Interested in how we all can increase our happiness and engagement at work and encourage the same of others in our organization, I asked Daniel to share some findings from his research on how to stay engaged and happy in the workplace.

  • For employees looking to improve their on-the-job engagement, Daniel suggests practicing mindfulness while at the workplace. He says that mindfulness, the practice of being non-judgmentally aware of the present moment, can have an impact on how a person goes about their day and tasks. He suggests using simple breathing exercises to start your workday or to refocus during a stressful time. Taking three deep breaths before a stressful meeting or presentation can help you better respond to stress. Focusing on your breathing and the present moment allows you to better respond to stress, and not the fight-or-flight response that sometimes impairs self-control during a stressful situation.
  • Daniel also named exercise a way to help stay engaged at work. Companies that provide gym memberships or health incentives see a healthier workforce. Employees have longer-lasting focus resulting in productivity gains for organizations. To start small, Daniel suggests taking a short walk between tasks or meetings to refocus the brain on the present and prepare for the next task ahead.
  • Another piece of the engagement puzzle, one that companies as a whole can participate in, is gratitude. Most companies have a review system in place, where management meets with employees to discuss progress and areas for improvement. Daniel mentions a method of recognition that can take place more often in the workplace than traditional review methods. He says that gratitude, sharing appreciation and thanking another for their kindness or work, can quickly boost the engagement in a workplace. He notes that experiencing gratitude changes the way you see the world, and in this case, your workplace. Employees at different levels in the organization showing appreciation for projects and tasks— big and small—can change how we view our contributions within the organization.

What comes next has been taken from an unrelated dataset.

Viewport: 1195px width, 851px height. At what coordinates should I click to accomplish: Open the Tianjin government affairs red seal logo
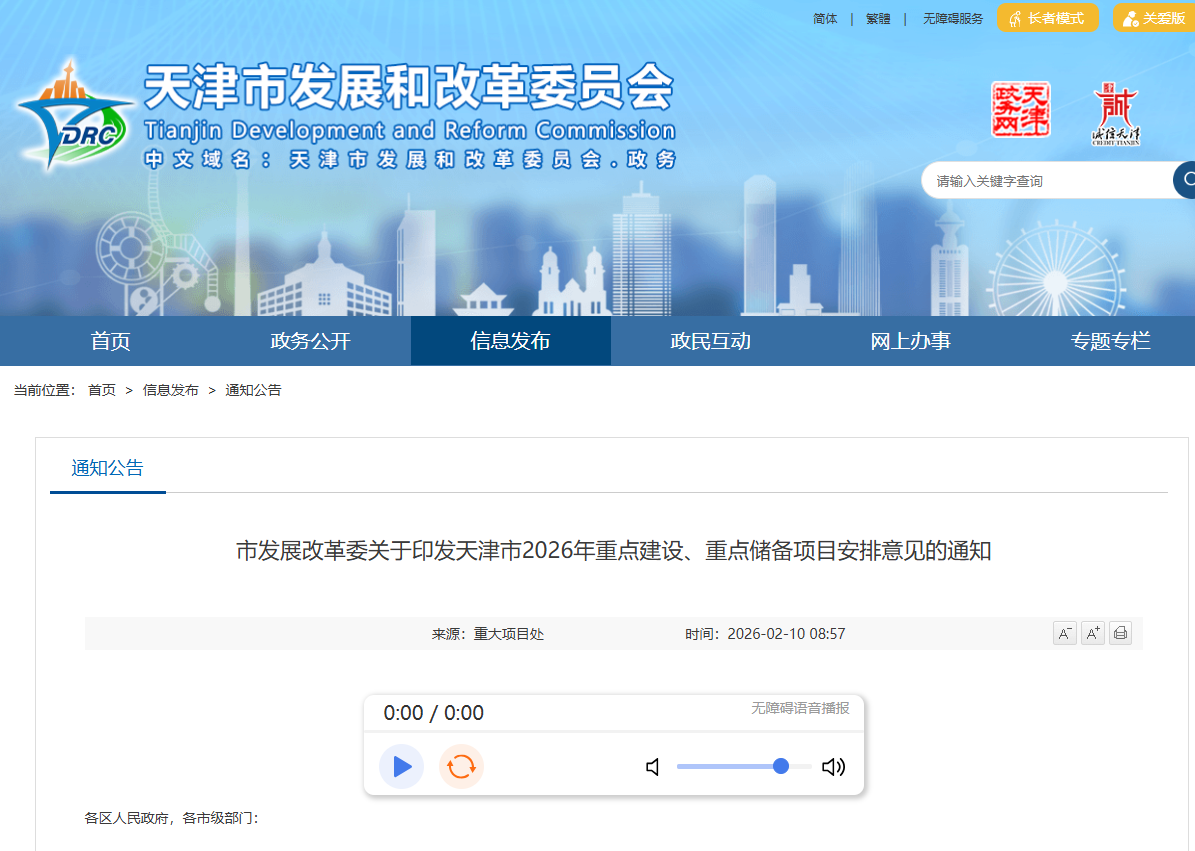(1021, 110)
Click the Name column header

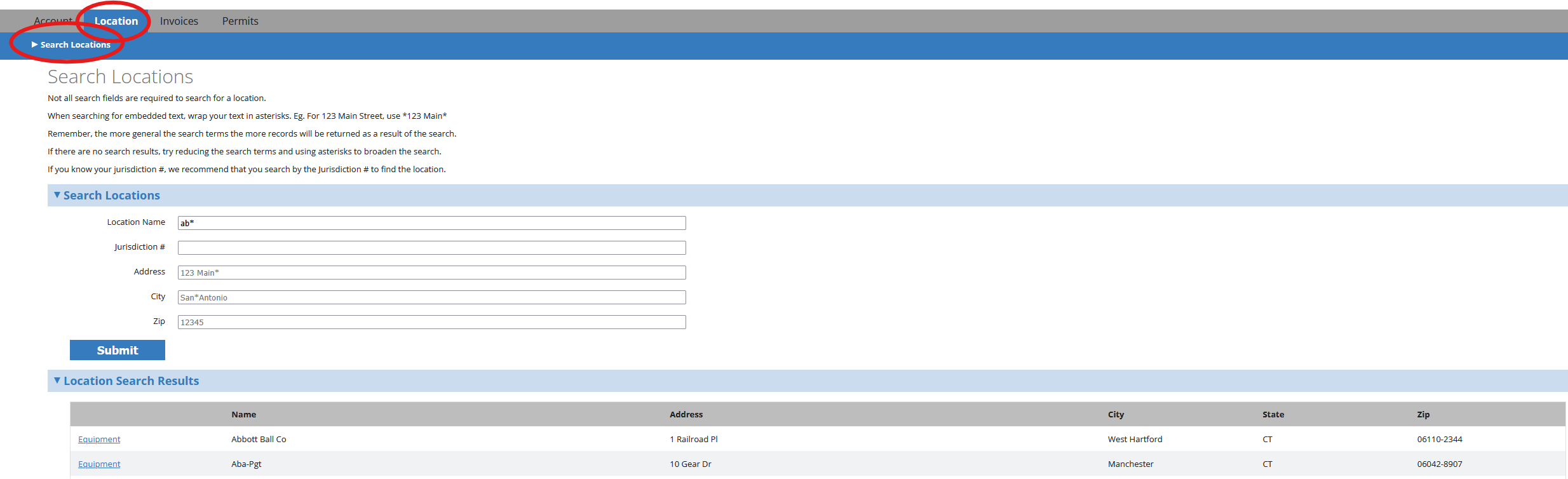[244, 415]
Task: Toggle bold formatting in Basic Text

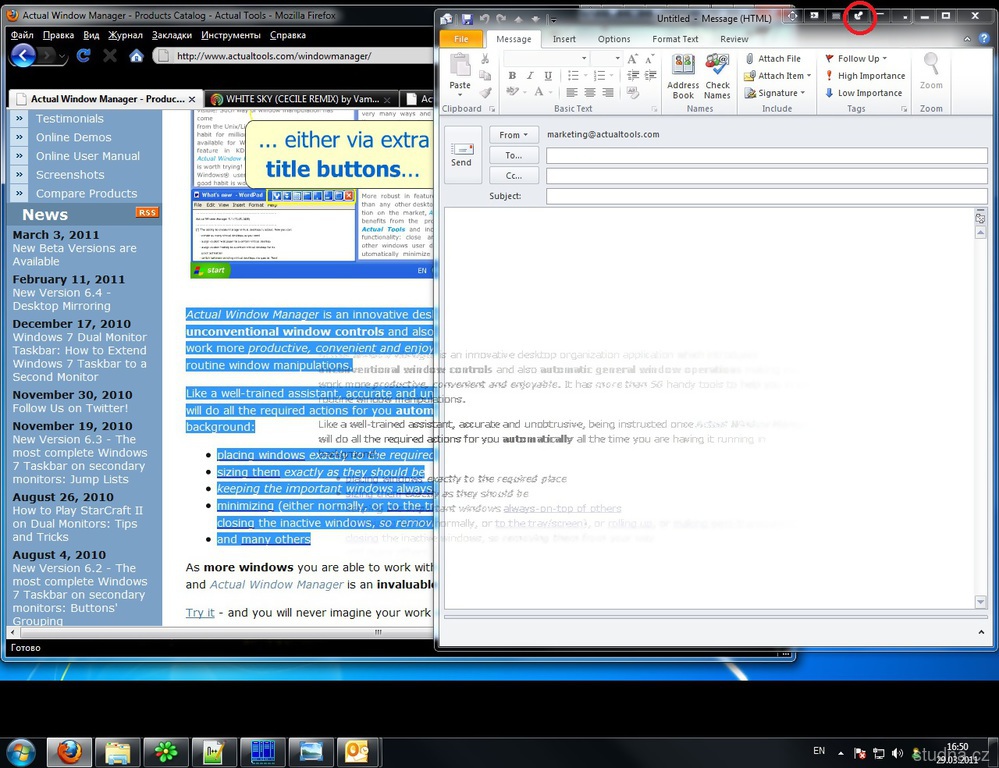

Engagement in the workplace is so important because it affects everyone in the organization and people outside the organization as well, much like business affects our society every day. When we’re better engaged at work, we have more to contribute to our organization, which can lead to success for the organization and better professional outcomes for us as individuals. And happiness doesn’t just stop there either. With happiness leading to better health outcomes and stress responses, our lives outside the office will be better as well.

As we post on this blog throughout the year, I am excited to explore topics that are important to business professionals and meaningful to those who have a general interest in business.

Business truly is all around us. It universal and a powerful way to problem solve.


2 thoughts on “Happiness at Work

  1. This summer in MGMT 6000, the most excellent Dr. Thomas Scannell guided our class through a discussion of several management bestsellers. One common theme in all the books was engagement at work and its relationship to employee well-being, which the most recent Gallup study affirmed as well. For example, in “Drive,” we learned from Daniel Pink that the opposite of autonomy is control: control leads to compliance, but autonomy leads to engagement. From Sutherland’s book “Scrum,” we learned that management would prefer control and predictability, but if a project goes well and gets done on time, usually there was a phase of uncertainty and autonomous creativity that enabled that success. In addition, engagement is related to happiness: happy and thriving employees are engaged and passionate, trying to perfect their craft, and loyal to their companies. And in Berger’s “A More Beautiful Question,” we learned why we might be predisposed toward disengagement and unhappiness: in school, students’ asking fewer questions can be correlated with less engagement. We essentially have the engagement taught right out of us. Thankfully, WMU (and in particular the Haworth College of Business) is trying to reverse this trend!

    Liked by 1 person

  2. I think another key factor in work happiness is the ability to have autonomy. Being able to realize our most creative, authentic, passionate selves at work helps us align who we are as individuals with what we do at work, creating work/life harmony.